Потом он как бы случайно заводил разговор о старике с другими сотрудниками. Они говорили о Карлсоне разное, например, то, что он летает как шмель. Согласно законам аэродинамики, шмель летать не может. Но это всё глупости ― он летает, и именно согласно правилам аэродинамики. На следующей встрече Карлсон рассказал эту печальную историю.

― Я доложил это на секции левитации ещё в 1983 году. Секретарь парткома предложил мне соавторство, а когда я отказался, высмеял всю идею. Он видел чертёж с пропеллером, но ничего не понял. Но партийный секретарь обвинил меня в незнании элементарных законов физики ― он считал, что нужно делать соосную схему на спине, или компенсирующий винт на ботинках, чтобы тело не раскручивалось в полёте. Ему было невдомёк, что это всего лишь вентилятор охлаждения. Тему у меня отобрали, и, разумеется, ничего у них не получилось. Только угробили одного дипломника. Не помню, как его звали.

Это обычный лептонный двигатель. Многие издевались надо мной, приводя в пример этот пропеллер. А пропеллер служит только для охлаждения. Вот так-то, мой мальчик. Это я ещё не рассказал тебе про подтяжки.

В другой раза они вернулись к теме паровых машин, и Карлсон всё же рассказал принцип работы компьютера для производства денег. Он действительно придумал эту машину на пару тридцать лет назад, но потом поругался со своим аспирантом Гибаряном, и тот, интригами и подкупом выгнал Карлсона с проекта. Уходя от старика, Малыш решил, что всё понял в принципе производства денег, но, дойдя до дома с банькой, почувствовал, что все эти знания куда-то улетучились.

Уже не за этим он приходил в комнату Карлсона с обязательной баночкой варенья. (Чай был обязанностью хозяина.) Программист снова рассказывал ему о загранице.
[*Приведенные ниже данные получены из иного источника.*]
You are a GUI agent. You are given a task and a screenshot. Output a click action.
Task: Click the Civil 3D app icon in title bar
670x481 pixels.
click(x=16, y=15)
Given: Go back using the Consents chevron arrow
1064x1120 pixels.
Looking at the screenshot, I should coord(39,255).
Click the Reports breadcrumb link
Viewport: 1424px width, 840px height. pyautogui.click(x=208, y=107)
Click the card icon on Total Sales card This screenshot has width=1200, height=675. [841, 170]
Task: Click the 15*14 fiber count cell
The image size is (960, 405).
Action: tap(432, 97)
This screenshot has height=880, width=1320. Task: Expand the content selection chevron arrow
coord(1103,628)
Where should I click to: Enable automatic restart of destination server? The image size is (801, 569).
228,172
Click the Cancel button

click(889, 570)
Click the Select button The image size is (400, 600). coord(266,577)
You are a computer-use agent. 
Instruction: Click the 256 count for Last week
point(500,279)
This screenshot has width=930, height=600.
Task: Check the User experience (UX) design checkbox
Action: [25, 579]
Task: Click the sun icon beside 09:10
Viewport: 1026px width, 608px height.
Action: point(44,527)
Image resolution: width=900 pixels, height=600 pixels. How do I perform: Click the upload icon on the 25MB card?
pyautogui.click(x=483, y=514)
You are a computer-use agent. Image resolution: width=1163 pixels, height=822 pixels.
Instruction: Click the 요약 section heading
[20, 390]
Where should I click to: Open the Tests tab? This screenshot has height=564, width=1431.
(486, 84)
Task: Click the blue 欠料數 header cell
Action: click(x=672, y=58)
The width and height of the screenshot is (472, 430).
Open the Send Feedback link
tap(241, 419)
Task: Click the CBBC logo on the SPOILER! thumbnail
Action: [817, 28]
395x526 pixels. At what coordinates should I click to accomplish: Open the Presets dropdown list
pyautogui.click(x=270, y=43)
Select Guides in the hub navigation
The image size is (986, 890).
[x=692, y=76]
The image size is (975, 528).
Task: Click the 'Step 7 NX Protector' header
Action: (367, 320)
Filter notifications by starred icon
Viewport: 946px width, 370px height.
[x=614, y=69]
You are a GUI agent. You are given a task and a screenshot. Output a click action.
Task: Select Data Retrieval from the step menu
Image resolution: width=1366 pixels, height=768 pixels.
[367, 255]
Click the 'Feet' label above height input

Карлсон слушал внимательно, расспрашивая о мелких деталях чужого быта. Взамен он даже дал полетать гостю, правда сидя на самом Карлсоне верхом. Малышу это не понравилось, комната была маленькая, они стукались о стены, к тому же Малыш боялся лопастей вентилятора.

И вот однажды старик встретил его строго и печально.

― Нам нужно прощаться, ― произнёс он, словно подняв стакан на поминках. ― Я вполне доверяю тебе, мой мальчик, и знаю, что ты меня не выдашь. Я улечу сегодня ночью. Я улечу отсюда в Америку, прямо через Северный полюс ― отсюда ближе. Тут наука кончилась, а ждать я больше не могу.

Малыш вспомнил, что накануне Карлсон жаловался на неполадки с вентилятором, и напомнил об этом старику. Система может перегреться, и Карлсон рухнет во льдах, как лётчик Леваневский.

― Нет, я полечу. Сегодня меня вызвали к начальству и велели принести лептонный двигатель со всем описанием. Они поняли наконец, что я давно перестал заниматься левитацией. И это конец, множество моих изобретений отнято, и мне не жаль их. Но это больше, чем двигатель, это средство спасения.

Малыш вздохнул. Заграница его не манила, идея эта казалась глупой, но расставаться было жалко. Дверь за ним закрылась, и Карлсон продолжил копаться в своём двигателе.

Карлсон действительно исчез. Гибарян с подозрением расспрашивал Малыша об их разговорах, но Малыш действительно не выдал товарища. Потом он тщательно слушал сводки новостей, но известий о появлении Карлсона в Америке не находилось. В иностранных научных журналах ничего о лептонном двигателе тоже не обнаружилось. Шло время, которое, как известно, деньги, и Малыш стал забывать своего друга, который, кстати, и не обещал вернуться.

Но, однажды, гуляя с дочками в садике, он увидел странное объявление на столбе.

Впрочем, это уже совсем другая история.